On Wednesday, November 29, I received a PR pitch about Indica Day being December 8 and how Marijuana Venture should cover a particular “trailblazer in the cannabis industry” that has “curated a selection of premium indica products designed to enhance your experience and elevate your sense to new heights.”
Enhanced experience? Elevated senses? New heights? Oooh, tell me more, I thought, barely able to contain my enthusiasm.
Haven’t heard of Indica Day before? Neither had I, though a quick Google search showed a small handful of companies faithfully celebrating the special day for the past couple of years. Apparently, according to this most recent PR pitch, Indica Day is a “recent addition to the cannabis holiday calendar that recognizes the medicinal benefits of indica strains.”
Let me stop you right there. Please … stop.

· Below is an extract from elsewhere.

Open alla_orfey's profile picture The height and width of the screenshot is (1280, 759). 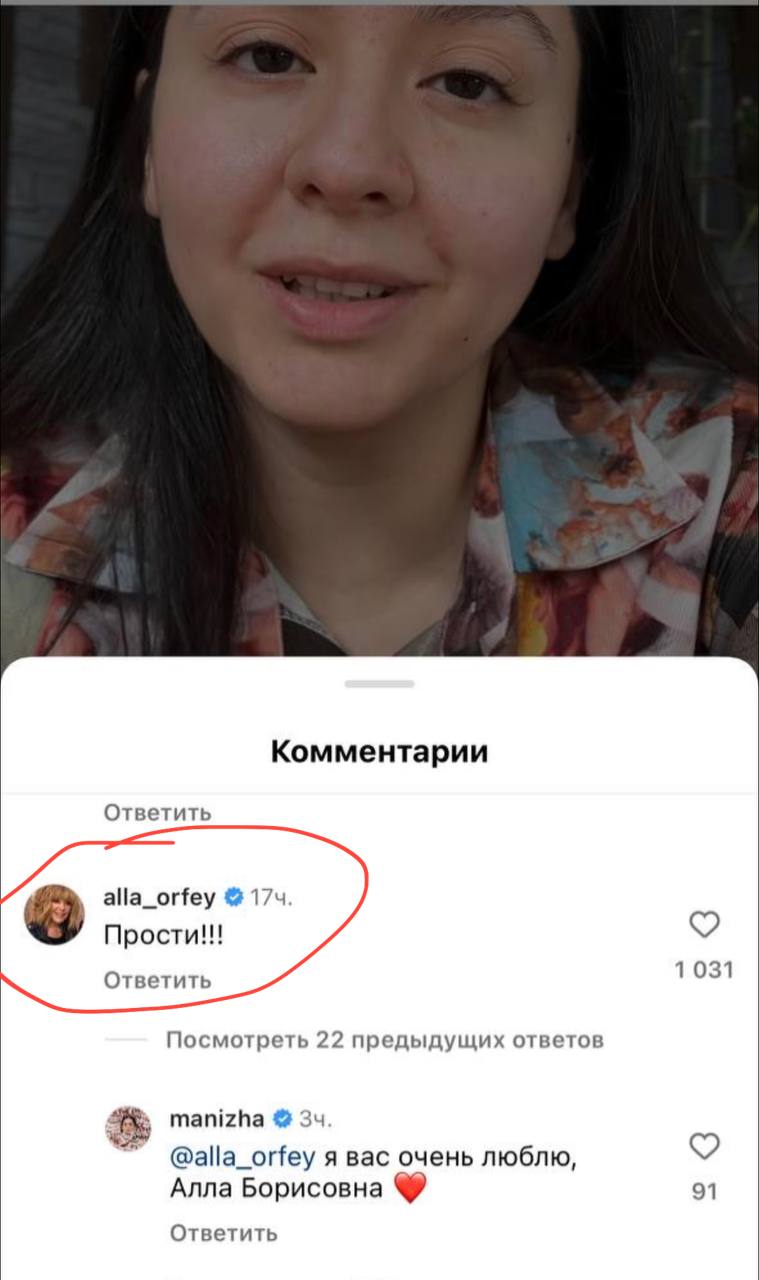[55, 914]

You sound like Lacey Chabert’s character in the movie “Mean Girls,” constantly trying to get the phrase “fetch” to catch on.
STOP TRYING TO MAKE FETCH HAPPEN!
Stop trying to make Indica Day a thing. Stop trying to make National CBD Day a thing. Stop with the ridiculous creation of new holidays that sound like desperate excuses to liquidate some of your inventory because your buyer ordered too many indica pre-rolls before the Thanksgiving weekend sales rush.

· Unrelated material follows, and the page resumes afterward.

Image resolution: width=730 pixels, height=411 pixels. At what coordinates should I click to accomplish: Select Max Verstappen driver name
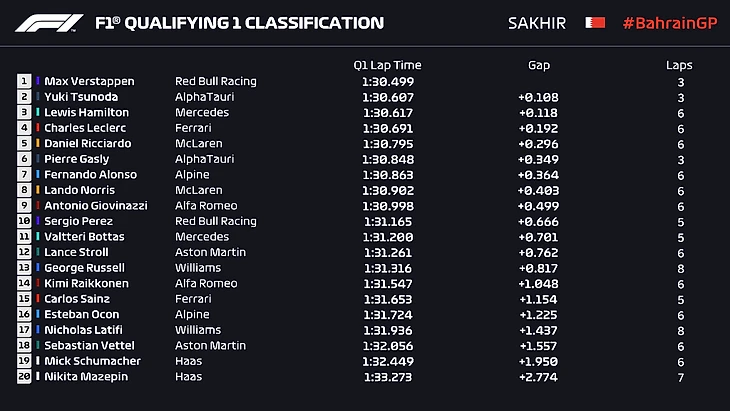click(89, 81)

And, for that matter, while we’re at it, stop trying to make 7/10 catch on. It has no history. No cultural relevance. No reason for existing. It spells OIL upside-down. And retailers put concentrates on sale, boosting the numbers to make it look more important than it is. Whoop-dee-doo. Bust out the fine china.

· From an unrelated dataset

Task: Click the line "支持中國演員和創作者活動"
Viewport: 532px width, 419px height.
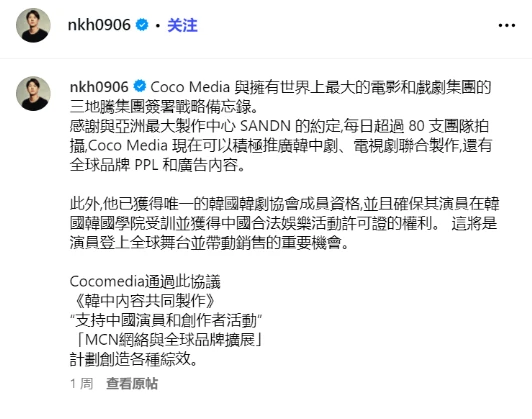Action: tap(166, 320)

4/20 is fun. It’s truly a day of celebration. It’s known far and wide, celebrated inside and outside the industry, recognized — though not necessarily observed — by consumers and non-consumers alike. It has history. It has cultural relevance. Cannabis enthusiasts and the industry as a whole need a holiday to enjoy cannabis, to celebrate the progress of legalization, to plot out the steps that still need to be taken, to get 20% off all edibles at the local dispensary.
Green Wednesday — the day before Thanksgiving — is also a different story. Green Wednesday emerged naturally, a day when people stocked up on the cannabis products they would want/need in order to endure their families during the long holiday weekend, to prepare themselves to gorge upon a Thanksgiving feast, to laugh at Uncle Ruben’s culturally insensitive jokes, to make the Seahawks’ Thanksgiving night ass-kicking by the 49ers more tolerable. Marketers came up with the pithy name, but the cultural phenomenon was already in place — and similarly capitalized upon by booze retailers for the exact same reasons for decades.
National CBD Day is not the cannabidiol equivalent of 4/20 or Green Wednesday, nor are consumers rushing to their favorite weed store on December 8 to stock up on indica strains.
I know most of these promotional “holidays” are cooked up by PR firms and marketing executives who lack the creativity to manufacture a worthwhile publicity stunt or a product/brand that warrants legitimate news coverage. But that doesn’t excuse the fact that somebody signed off on this lazy plan. And if anything, these “holidays” actually have a negative effect on an industry that is trying hard to break through longstanding stigmas and shine a light on real medical uses of cannabis.
So, for the good of the industry, please stop with the ridiculousness.